▸ How to complete this task
From the records below, pull each line that has "Segera".

━━━━━ Task input

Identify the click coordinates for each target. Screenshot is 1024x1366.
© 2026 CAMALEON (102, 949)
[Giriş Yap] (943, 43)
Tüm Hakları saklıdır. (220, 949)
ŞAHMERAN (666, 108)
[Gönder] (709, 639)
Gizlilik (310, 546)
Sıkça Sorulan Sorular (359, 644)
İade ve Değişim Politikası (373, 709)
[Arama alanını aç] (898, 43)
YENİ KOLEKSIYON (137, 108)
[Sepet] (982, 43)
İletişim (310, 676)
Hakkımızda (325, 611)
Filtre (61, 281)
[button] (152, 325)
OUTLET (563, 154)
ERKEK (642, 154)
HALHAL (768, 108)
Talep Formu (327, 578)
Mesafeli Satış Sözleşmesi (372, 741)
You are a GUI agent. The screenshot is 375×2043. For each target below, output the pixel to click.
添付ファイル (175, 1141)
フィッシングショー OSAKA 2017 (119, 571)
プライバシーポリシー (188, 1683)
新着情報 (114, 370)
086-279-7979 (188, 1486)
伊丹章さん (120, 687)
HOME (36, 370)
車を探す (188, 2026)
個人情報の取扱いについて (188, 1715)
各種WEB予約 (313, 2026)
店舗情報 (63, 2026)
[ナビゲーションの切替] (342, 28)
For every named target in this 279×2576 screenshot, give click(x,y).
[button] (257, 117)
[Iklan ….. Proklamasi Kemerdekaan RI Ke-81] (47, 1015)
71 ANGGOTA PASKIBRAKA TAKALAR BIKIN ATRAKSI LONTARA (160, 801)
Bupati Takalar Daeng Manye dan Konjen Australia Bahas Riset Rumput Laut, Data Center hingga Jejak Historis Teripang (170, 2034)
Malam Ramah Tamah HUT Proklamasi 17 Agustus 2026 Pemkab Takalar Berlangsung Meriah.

━━━━━━━━━━
━━━━━ Task input

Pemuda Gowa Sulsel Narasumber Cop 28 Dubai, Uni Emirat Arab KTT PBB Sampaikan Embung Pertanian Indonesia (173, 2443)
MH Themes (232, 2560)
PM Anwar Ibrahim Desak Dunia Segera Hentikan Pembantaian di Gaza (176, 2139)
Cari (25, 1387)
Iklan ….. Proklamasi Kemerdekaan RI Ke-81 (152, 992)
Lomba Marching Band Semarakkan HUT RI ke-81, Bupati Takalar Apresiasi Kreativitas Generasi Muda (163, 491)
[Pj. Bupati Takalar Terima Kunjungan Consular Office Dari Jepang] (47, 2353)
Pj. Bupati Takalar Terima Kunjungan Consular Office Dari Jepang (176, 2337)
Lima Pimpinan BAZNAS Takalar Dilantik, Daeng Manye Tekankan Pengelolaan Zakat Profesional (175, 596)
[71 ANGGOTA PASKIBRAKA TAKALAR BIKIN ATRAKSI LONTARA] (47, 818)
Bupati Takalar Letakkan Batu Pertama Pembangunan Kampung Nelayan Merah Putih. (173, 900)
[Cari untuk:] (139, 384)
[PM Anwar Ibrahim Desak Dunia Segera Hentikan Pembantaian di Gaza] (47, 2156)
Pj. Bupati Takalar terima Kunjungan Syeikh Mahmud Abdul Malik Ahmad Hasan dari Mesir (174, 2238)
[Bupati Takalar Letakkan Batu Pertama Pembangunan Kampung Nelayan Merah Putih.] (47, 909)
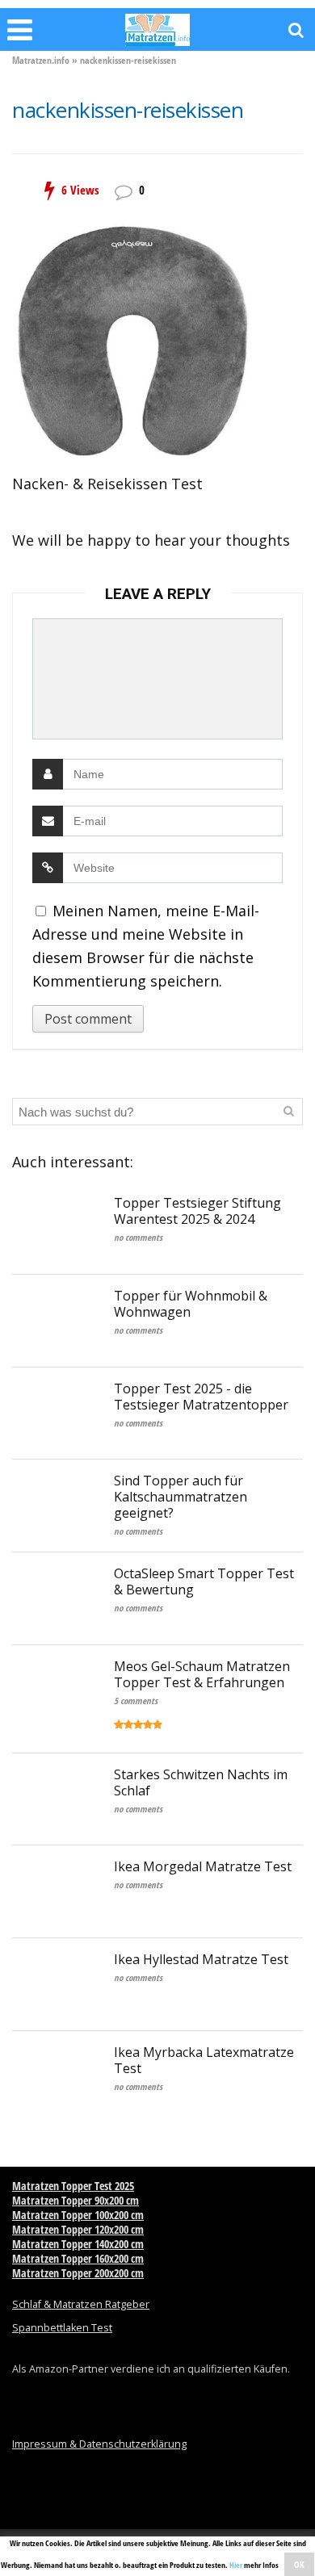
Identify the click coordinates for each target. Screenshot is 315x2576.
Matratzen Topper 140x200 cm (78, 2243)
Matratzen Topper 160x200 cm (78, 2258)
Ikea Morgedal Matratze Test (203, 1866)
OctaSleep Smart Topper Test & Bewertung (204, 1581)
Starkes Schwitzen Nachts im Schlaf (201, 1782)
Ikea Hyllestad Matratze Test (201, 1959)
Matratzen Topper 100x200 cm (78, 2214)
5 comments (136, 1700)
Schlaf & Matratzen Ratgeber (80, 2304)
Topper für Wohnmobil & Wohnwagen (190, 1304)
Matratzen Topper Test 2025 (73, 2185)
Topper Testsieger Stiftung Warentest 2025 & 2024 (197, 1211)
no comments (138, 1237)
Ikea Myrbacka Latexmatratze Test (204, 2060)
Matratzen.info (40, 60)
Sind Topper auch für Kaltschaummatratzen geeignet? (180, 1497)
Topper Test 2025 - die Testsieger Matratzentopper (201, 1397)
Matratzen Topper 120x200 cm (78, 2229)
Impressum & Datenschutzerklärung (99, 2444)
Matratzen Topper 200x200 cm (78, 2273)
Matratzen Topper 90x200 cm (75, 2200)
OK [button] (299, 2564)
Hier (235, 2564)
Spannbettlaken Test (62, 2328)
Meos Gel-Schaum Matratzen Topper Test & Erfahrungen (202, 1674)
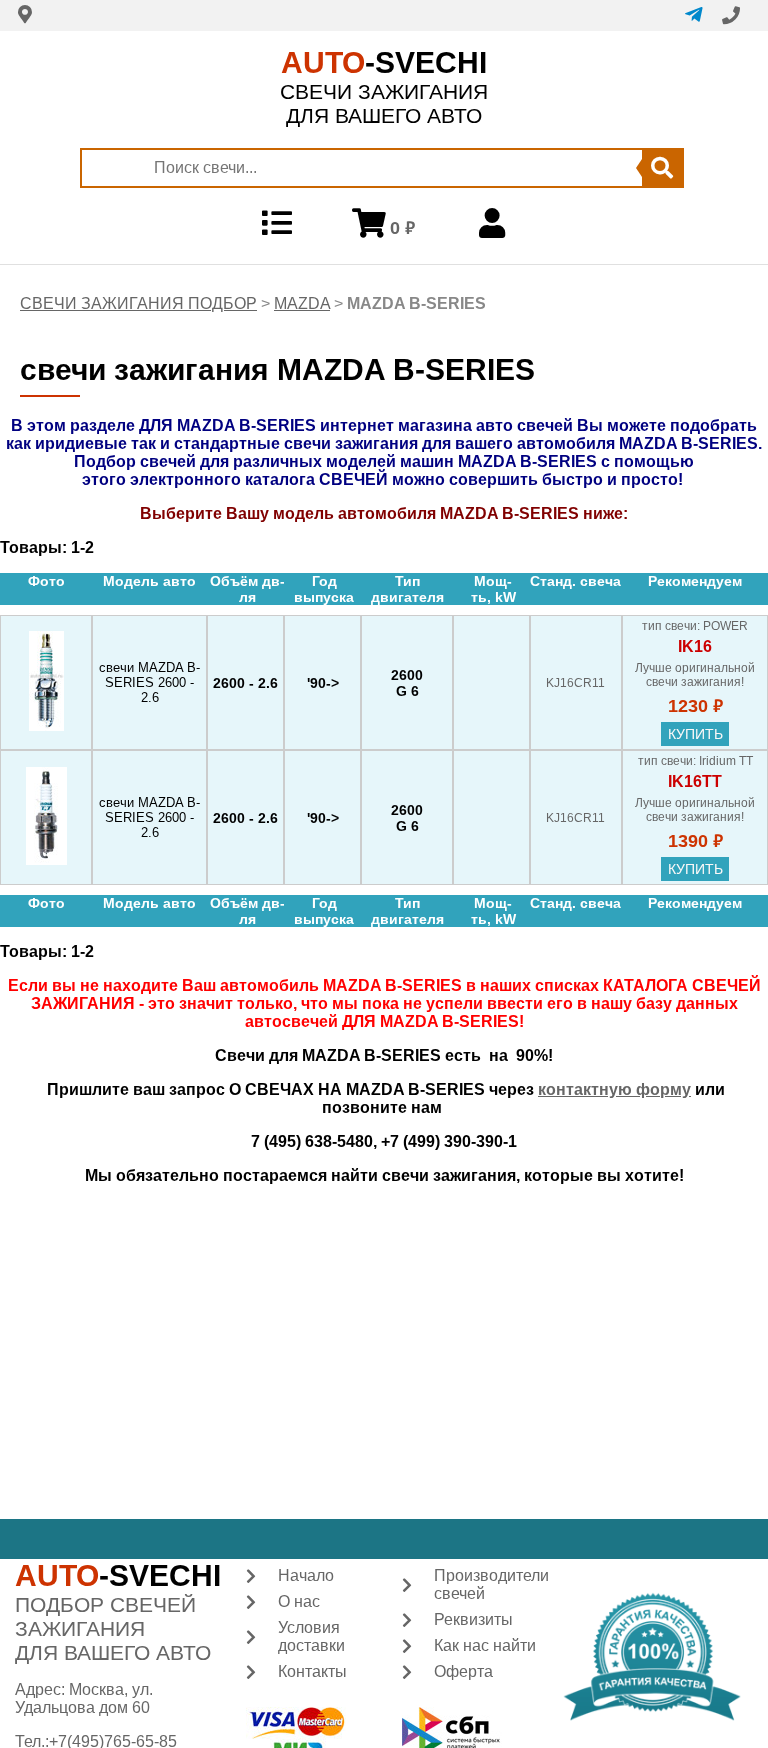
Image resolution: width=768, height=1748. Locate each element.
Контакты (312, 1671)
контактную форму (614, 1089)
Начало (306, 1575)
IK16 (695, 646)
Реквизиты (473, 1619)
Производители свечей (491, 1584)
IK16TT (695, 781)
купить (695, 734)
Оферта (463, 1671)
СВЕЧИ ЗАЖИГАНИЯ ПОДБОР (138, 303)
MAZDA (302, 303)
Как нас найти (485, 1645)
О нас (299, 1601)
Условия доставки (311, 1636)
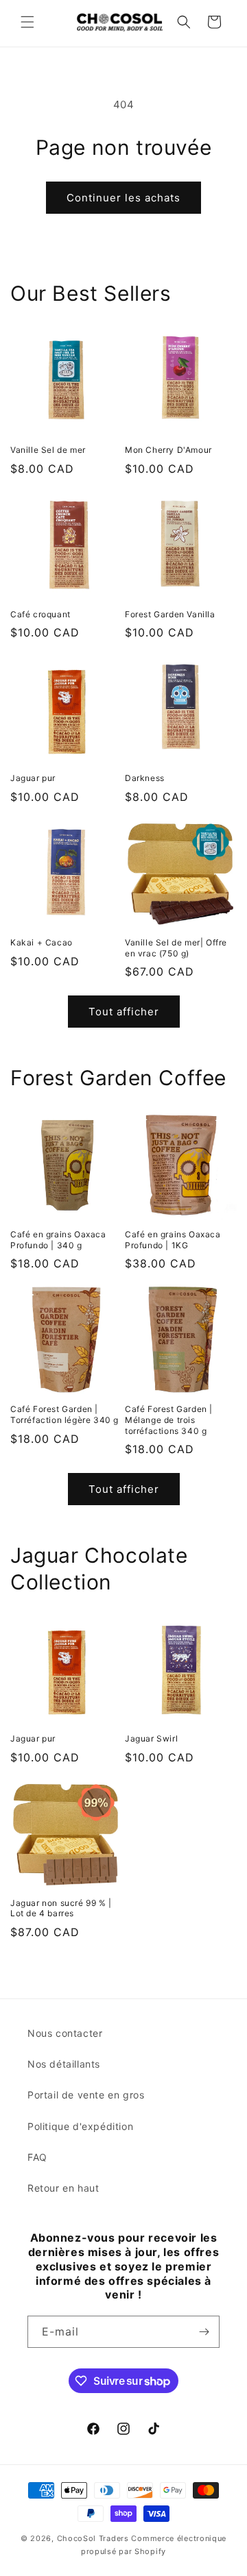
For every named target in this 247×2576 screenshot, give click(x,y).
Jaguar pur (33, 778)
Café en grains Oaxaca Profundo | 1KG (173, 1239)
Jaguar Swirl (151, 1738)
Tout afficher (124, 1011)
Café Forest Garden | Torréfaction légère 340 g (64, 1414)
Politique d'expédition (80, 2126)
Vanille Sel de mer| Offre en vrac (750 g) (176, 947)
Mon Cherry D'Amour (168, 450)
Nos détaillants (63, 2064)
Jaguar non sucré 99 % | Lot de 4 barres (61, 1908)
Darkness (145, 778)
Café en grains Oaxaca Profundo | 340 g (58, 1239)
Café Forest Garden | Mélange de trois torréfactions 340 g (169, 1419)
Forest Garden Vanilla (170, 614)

━━━━━━━━━━

▸ Result for this task
PM Anwar Ibrahim Desak Dunia Segera Hentikan Pembantaian di Gaza (176, 2139)
[PM Anwar Ibrahim Desak Dunia Segera Hentikan Pembantaian di Gaza] (47, 2156)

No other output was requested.